娯楽


 遅れましたが娯楽のレビュー、張り切っていきたいと思います。


 娯楽をたくさん聞いて、雑誌やネットで東京事変についてのインタビューや批評をいっぱい読みました。

 東京事変と言うバンドは、椎名林檎が理想の音楽スタイルを確立するための壮大なプロジェクトである。正しいバンドとしてのあり方、正しい楽曲のクオリティ、正しいリスナーへの提供のしかた、そして正しいリスナーの受け止め方。これらすべてを極限まで理想を追い求め、かつ現実的に実行可能である最大限のところまでもっていっているバンドである。そして、アーティスト&リスナーのそれぞれの音楽との接し方の、新しいスタンダードを作るために奮起しているバンドである。彼女・彼らは「これが普通」だと言い放つ。しかしここまでやっているバンドは普通にはいないんだ。だからこの普通っていうのは理想ってことをあらわしてる。なんだ、このカッコつけないカッコよさは。

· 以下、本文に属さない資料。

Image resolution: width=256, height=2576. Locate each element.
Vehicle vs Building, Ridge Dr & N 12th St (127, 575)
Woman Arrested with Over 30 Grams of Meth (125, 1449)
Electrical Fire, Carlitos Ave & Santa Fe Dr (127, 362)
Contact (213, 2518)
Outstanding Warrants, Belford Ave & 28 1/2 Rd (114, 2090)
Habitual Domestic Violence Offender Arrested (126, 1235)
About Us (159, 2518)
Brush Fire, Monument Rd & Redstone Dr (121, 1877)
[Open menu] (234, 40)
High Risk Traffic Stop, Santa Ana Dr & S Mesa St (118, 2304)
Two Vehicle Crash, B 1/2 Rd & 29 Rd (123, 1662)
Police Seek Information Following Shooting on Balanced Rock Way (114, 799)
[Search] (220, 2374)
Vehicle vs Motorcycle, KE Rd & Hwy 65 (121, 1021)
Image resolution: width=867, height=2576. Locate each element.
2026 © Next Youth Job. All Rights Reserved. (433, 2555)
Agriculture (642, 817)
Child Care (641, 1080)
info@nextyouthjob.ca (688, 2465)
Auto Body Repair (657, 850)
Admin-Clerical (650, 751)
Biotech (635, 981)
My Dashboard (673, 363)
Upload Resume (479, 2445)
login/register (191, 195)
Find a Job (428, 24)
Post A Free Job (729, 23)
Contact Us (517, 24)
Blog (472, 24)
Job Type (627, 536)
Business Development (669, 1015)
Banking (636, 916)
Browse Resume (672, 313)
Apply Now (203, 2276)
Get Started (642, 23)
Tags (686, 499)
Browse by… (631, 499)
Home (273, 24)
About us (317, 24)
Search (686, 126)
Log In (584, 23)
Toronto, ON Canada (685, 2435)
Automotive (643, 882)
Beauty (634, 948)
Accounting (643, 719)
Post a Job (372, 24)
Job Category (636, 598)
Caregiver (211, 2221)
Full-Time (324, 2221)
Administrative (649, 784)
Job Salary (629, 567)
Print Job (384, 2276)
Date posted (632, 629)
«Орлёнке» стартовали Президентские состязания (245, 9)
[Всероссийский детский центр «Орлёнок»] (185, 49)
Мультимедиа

 理想なバンド構造を築くため、今作では大半の曲の作曲を浮雲と伊澤に椎名が丸投げした。これはやはり東京事変というバンドが椎名ワンマン体制のバンドになるってことが危険だからということを恐れた為である。バンドとはメンバー全員で楽曲を作っていくってことが大事である。それを実践したカタチである。このことにより椎名の負担は軽減。もともと自分の世界観を完璧に作り上げてしまうタイプの椎名であるので、このことで椎名の独り相撲になることを回避した。よって今作では椎名節っていうのが聞かれることがなくなった。

 この効果が最高の結果をもたらしたのがシングルの2曲。"OSCA"はアバンギャルドな攻め曲で、ここまで攻めきれる勇気は林檎ちゃんにはなかった。"キラーチューン"はここまで単純に良い曲を歌いきる勇気が林檎ちゃんにはなかった。この一歩踏み込んだ曲をやることができたのは、完全に浮雲と伊澤に責任を丸投げできたからである。自分ができなかったことを、人に押し付けることで可能にしました。これにはちょっと感動するよね。今までワンマンプレーが身上だった人が、チームプレーでさらに良い結果を得たんだから。日本のJ-POP界ってやっぱり一人(カリスマ)に全てをコントロールさせる傾向が強いんだけど、それを突破できたってだけでかなり革命的。

 そしてバンドとしての3人(林檎・伊澤・浮雲)の関係性なんだけど、インタービューとかを聞いていると、まだまだ馴れ合ってない感じがします。3人が3人とも、お互いがお互い何をしてくるか牽制しあって、ビチビチ火花を散らしてる。すごくバンドとして良い状態、良い状態。

 しかし林檎ちゃんが他人に責任を押し付けた弊害ってのもあって。やっぱりシングルに入っていたC/Wの曲って、曲としてのクオリティがやっぱり低かったと思うの。だからちょっと今回のアルバムが届けられるってのが不安でしょうがなかった。だけどさ、結局アルバム聞いたら、全部いいわけ。それはもう間違いない。頭から後ろまで全部聞ける。

 物足りないって言ってるやつどこの誰だよ!ロキノンの兵庫副編集長??謝れ、日本の最大の邦楽ロック雑誌が、そんなことじゃいかんやろう、絶対。

 やっぱりさ、名盤を作ることだけがアーティストの仕事じゃない。音楽はゲージュツですから!自分の信条に乗っ取って、それをレプリゼントできるものだったら、それが一番素晴らしい。


 以上、レビューでした。まだまだ正直聞き足らないな〜。もっと聞いていきたい。